The prophet who wrote this psalm, whoever he was, in approaching the throne of grace to make supplication to God in behalf of the afflicted Church, lays down, as an encouragement both to himself and the rest of the faithful to cherish good hope, the covenant which God had made with David. He then adverts in general to the Divine power which is discerned in the whole government of the world. And next, he calls to remembrance the redemption in which God had given an everlasting testimony of his fatherly love towards his chosen people. Thence, he again returns to the covenant made with David, in which God had promised to continue his favor towards that people for ever, for the sake of their king. Finally, he subjoins a complaint that God, as if he had forgotten his covenant, abandoned his Church to the will of her enemies, and, in the midst of strange disaster and mournful desolation, withheld all succor and consolation.

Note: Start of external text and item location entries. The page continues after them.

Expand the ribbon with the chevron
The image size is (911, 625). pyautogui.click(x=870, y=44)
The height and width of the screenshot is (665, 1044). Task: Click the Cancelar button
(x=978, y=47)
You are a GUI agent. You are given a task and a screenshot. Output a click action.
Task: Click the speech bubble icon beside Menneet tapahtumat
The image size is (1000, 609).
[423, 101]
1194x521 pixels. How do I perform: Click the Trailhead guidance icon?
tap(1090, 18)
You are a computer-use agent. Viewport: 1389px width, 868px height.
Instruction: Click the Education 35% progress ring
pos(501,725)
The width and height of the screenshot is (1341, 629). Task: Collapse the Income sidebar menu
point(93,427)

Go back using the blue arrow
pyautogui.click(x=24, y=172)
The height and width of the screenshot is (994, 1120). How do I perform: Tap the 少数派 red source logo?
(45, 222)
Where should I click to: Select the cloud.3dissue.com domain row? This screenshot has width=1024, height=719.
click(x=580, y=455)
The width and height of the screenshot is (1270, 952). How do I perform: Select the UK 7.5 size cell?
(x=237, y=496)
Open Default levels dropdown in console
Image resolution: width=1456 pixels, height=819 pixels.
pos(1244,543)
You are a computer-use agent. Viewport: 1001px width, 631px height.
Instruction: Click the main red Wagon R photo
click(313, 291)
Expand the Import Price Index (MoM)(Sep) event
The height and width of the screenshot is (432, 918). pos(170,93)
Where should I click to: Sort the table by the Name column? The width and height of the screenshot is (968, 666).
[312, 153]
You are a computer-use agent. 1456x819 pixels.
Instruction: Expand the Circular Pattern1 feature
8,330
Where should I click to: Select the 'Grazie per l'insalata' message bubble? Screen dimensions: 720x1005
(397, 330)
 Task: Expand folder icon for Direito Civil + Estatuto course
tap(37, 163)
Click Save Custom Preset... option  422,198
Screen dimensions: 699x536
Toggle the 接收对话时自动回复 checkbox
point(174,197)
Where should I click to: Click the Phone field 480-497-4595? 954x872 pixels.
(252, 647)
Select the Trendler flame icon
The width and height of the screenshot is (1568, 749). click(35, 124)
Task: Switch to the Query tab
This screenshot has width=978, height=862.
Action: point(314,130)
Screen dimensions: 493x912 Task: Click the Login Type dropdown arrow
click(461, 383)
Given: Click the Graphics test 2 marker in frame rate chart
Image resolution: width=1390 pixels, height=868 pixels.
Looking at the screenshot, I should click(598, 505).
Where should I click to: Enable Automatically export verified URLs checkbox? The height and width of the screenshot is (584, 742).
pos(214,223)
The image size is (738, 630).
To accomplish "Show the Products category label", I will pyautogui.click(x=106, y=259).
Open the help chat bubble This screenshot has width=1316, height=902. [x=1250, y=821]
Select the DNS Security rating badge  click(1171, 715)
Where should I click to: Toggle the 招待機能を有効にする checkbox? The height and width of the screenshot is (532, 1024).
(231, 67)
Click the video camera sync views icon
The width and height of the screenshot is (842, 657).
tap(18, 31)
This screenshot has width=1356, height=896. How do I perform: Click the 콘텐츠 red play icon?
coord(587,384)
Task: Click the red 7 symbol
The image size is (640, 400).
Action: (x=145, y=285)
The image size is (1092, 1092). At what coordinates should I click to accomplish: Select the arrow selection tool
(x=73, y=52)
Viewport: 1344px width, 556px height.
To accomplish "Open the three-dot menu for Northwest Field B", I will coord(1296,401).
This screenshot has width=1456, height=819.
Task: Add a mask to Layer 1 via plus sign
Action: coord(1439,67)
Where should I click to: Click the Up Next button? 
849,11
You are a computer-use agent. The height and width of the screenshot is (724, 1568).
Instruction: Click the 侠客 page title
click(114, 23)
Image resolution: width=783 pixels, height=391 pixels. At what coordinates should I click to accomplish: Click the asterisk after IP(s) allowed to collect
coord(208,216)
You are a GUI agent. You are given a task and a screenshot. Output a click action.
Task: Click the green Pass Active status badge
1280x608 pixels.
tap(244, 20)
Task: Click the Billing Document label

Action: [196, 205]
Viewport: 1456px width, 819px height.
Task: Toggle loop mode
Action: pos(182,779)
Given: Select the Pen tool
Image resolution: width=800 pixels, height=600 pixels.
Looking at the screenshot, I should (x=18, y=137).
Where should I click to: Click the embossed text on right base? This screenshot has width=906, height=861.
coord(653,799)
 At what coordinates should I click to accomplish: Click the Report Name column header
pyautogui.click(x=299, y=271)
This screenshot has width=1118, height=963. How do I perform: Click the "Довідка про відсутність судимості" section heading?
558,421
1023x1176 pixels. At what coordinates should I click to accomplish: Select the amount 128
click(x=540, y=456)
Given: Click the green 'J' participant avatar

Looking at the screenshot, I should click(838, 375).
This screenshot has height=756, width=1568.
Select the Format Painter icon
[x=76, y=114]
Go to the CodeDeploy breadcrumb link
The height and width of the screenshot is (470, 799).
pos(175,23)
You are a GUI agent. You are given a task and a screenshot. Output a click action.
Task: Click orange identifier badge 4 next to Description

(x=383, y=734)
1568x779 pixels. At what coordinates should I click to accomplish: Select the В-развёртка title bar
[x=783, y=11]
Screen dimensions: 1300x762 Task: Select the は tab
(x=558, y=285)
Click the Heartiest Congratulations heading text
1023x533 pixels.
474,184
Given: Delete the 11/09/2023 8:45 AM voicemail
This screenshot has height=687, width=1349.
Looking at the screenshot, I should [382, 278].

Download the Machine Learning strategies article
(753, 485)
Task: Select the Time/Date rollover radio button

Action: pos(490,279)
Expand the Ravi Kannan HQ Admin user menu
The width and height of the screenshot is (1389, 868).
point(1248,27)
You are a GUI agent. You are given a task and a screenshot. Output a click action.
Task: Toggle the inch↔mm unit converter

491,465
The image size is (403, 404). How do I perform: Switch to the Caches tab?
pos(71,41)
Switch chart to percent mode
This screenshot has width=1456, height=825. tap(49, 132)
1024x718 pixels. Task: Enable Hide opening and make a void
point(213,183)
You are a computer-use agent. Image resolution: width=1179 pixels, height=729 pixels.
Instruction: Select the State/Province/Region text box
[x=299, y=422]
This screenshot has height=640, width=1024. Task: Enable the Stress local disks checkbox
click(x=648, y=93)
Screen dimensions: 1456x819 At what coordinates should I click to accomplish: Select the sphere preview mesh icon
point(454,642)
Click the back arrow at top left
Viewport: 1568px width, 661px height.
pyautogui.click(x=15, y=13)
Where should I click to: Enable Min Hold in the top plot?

An instruction of Ethan, the Ezrahite.
Who this Ethan was, to whom this psalm is ascribed, is somewhat uncertain. If we should consider him to have been one of the four eminent men to whom Solomon is compared for his distinguished wisdom, (1 Kings 4:31)1 the argument or subject of the poem will not agree with his time; unless we suppose him to have survived Solomon, and bewailed the sad and mournful division which occurred after the death of that monarch, and which proved the commencement and prelude of future ruin. The people, it is true, after being divided into two kingdoms, continued still to exist safe as before; but as that rupture dissolved the unity established by God, what ground of hope could any longer remain? Besides, the prosperity and welfare of the whole body depended upon their having one head, from their allegiance to whom the ten tribes had wickedly revolted. What a horrible spectacle was it to behold that kingdom, which might have flourished in unimpaired vigor, even to the end of the world, disfigured and miserably rent asunder, at the close of the life of one man! Who would not have thought that the holy oracle was deceptive and vain, the truth of which seemed to be overthrown in so short a time? If, therefore, the Ethan above referred to should be regarded as the author of this psalm, the complaints contained in it must be applied to that period, in which not only the throne of David was weakened, but in which also the great mass of the people apostatised from God, while those who were brethren proceeded to work each other's ruin by mutual and intestine discord. This certainly appears to me to be the most probable conjecture in this doubtful case. Some think that the author, speaking under the influence of the Spirit of prophecy, predicts the calamities which were to befall the people: but this opinion may be easily refuted by the context itself, where the inspired bard expressly bewails the first unhappy alteration which took place in the kingdom, in consequence of the conspiracy of Jeroboam.